Vegeta si voltò annoiato e infastidito dall’insistenza della terrestre, sicuro che il proprio sguardo sarebbe bastato come risposta.
“Sono stanca di stare dietro al tuo autolesionismo! Ti ho offerto il mio aiuto soltanto perché so che non hai un posto dove andare, né nessuno che riesca a chiamarti amico! Quindi piantala di fare l’egoista!”
“Io non ho chiesto il tuo aiuto, donna.” Grugnì provocatorio Vegeta, ponendo particolare enfasi sul gentile epiteto.
“Ti ho detto di smetterla! Sai perfettamente come mi chiamo! – Bulma si fermò per inspirare e rincarare la dose, tornando subito all’attacco – E sai cosa? Vuoi startene da solo? Perfetto. Stattene da solo. Quando capirai che anche quel deficiente di Goku riesce a vivere meglio di te soltanto perché si è fatto degli amici forse la pianterai con questa scenata!”
“Non paragonarmi a Kakarot!”
“Perché? Tanto lo fai già abbastanza da solo, Vegeta.”
“Non dire fesserie!”
“Come no. Va’ all’inferno, Vegeta.”
“…Ci sono già stato.”
“Perfetto, allora vedi di non tornarci. Non ho proprio voglia di sotterrarti in giardino.”
Così Bulma voltò le spalle al principe dei saiyan, e lo lasciò in balia dei suoi pensieri confusi.
 
Quello stesso giorno, dopo il tramonto, Bulma andò a trovare il padre nella sua officina.
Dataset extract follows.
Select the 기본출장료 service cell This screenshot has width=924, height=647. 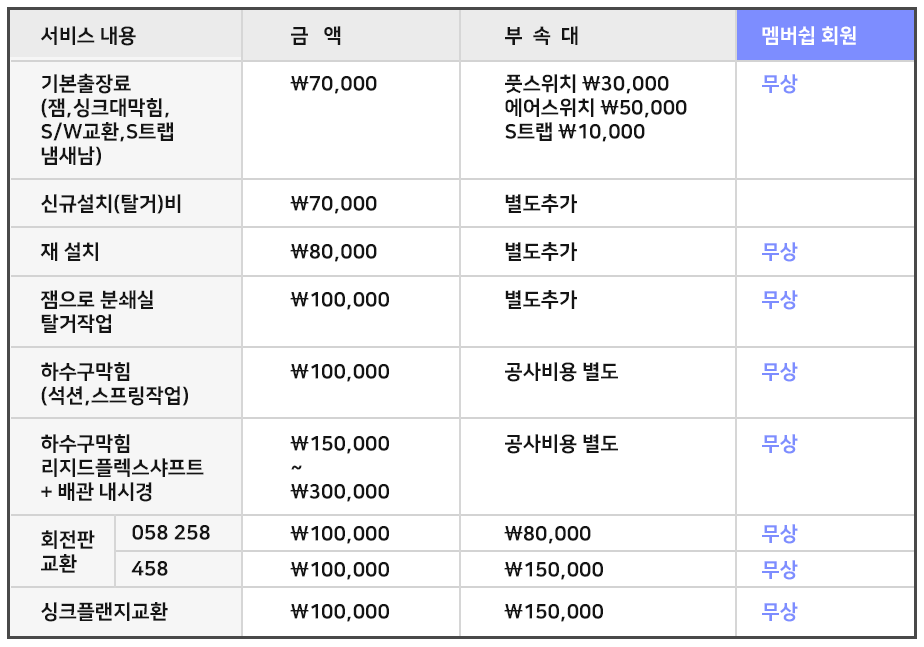point(126,120)
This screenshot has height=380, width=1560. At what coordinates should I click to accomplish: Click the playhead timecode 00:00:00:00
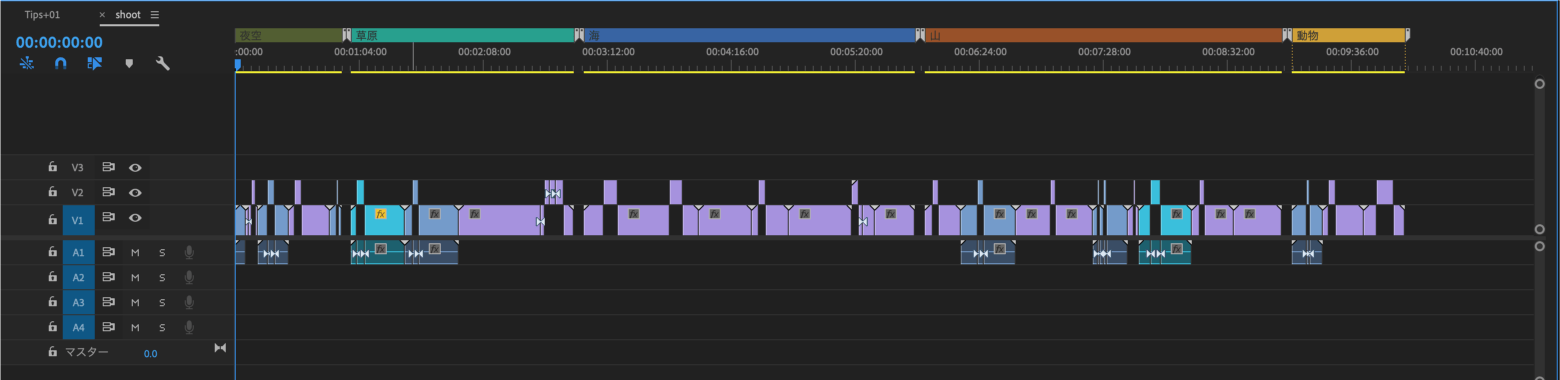click(59, 42)

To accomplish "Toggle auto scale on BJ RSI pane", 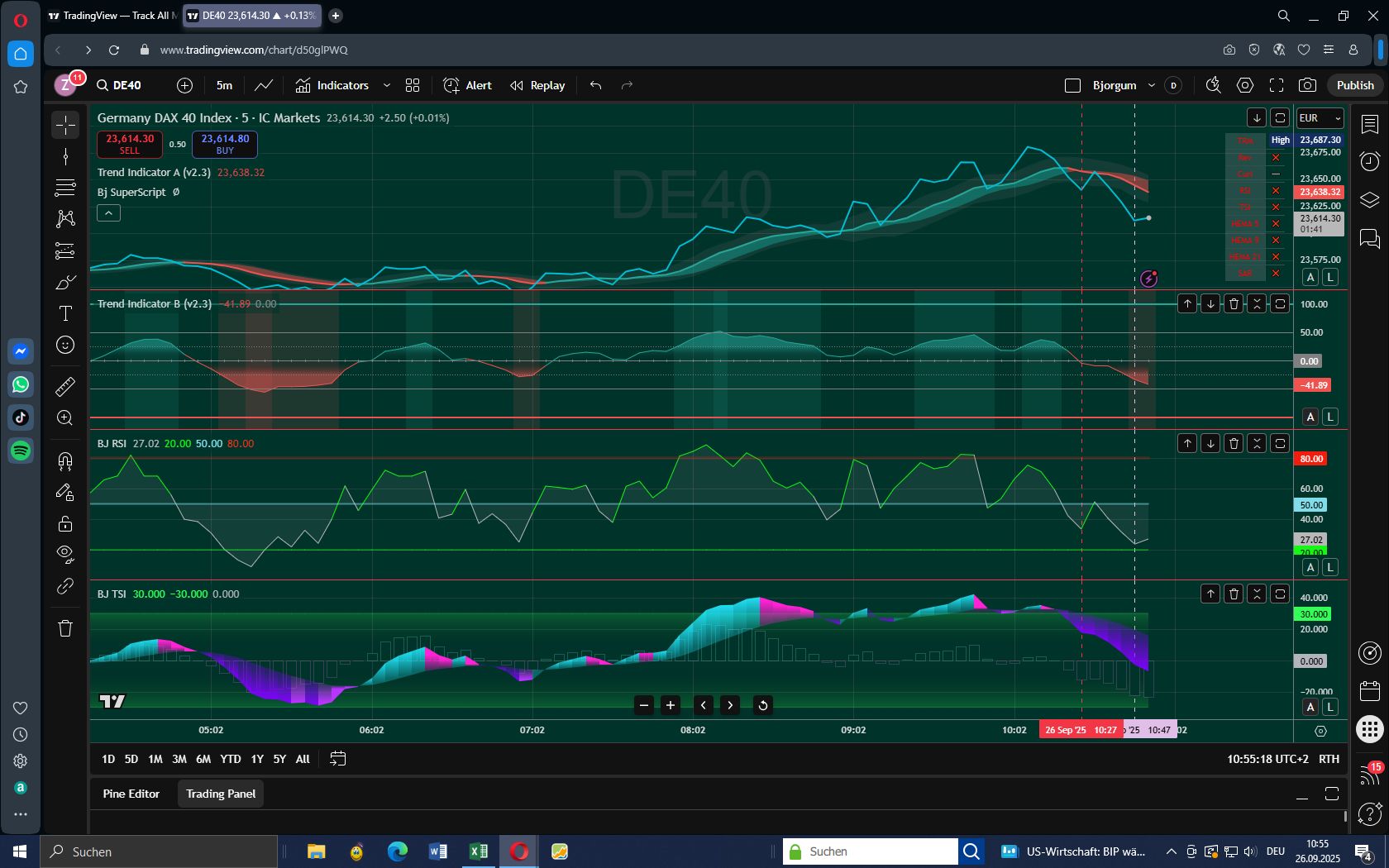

L’anziano quanto arzillo signore stava montando un grande esoscheletro sferico, e la figlia riconobbe in fretta di che progetto si trattasse: “Ehi papà, come mai stai ricostruendo la navicella di Goku?”
“Oh, ciao tesoro. Me l’ha chiesto il tuo ragazzo, non te l’ha detto?”
Bulma trasalì. Nonostante le parole facilmente equivocabili, comprese subito che il padre stesse parlando di Vegeta e non di Yamcha.
“Vegeta ti ha chiesto di fabbricare un’astronave?”
“Beh, sì. La vuole come quella che ho fatto per il viaggio su Namecc, così ho pensato di terminare i progetti che avevo per il primo modello. Quel Goku non mi ha permesso di mettere a posto lo stereo… Tesoro, che ti succede? Mi sembri quasi pallida. Hai mangiato per bene?”
Bulma scosse rapidamente la testa: “No, io… Non preoccuparti, sto bene. Posso darti una mano?”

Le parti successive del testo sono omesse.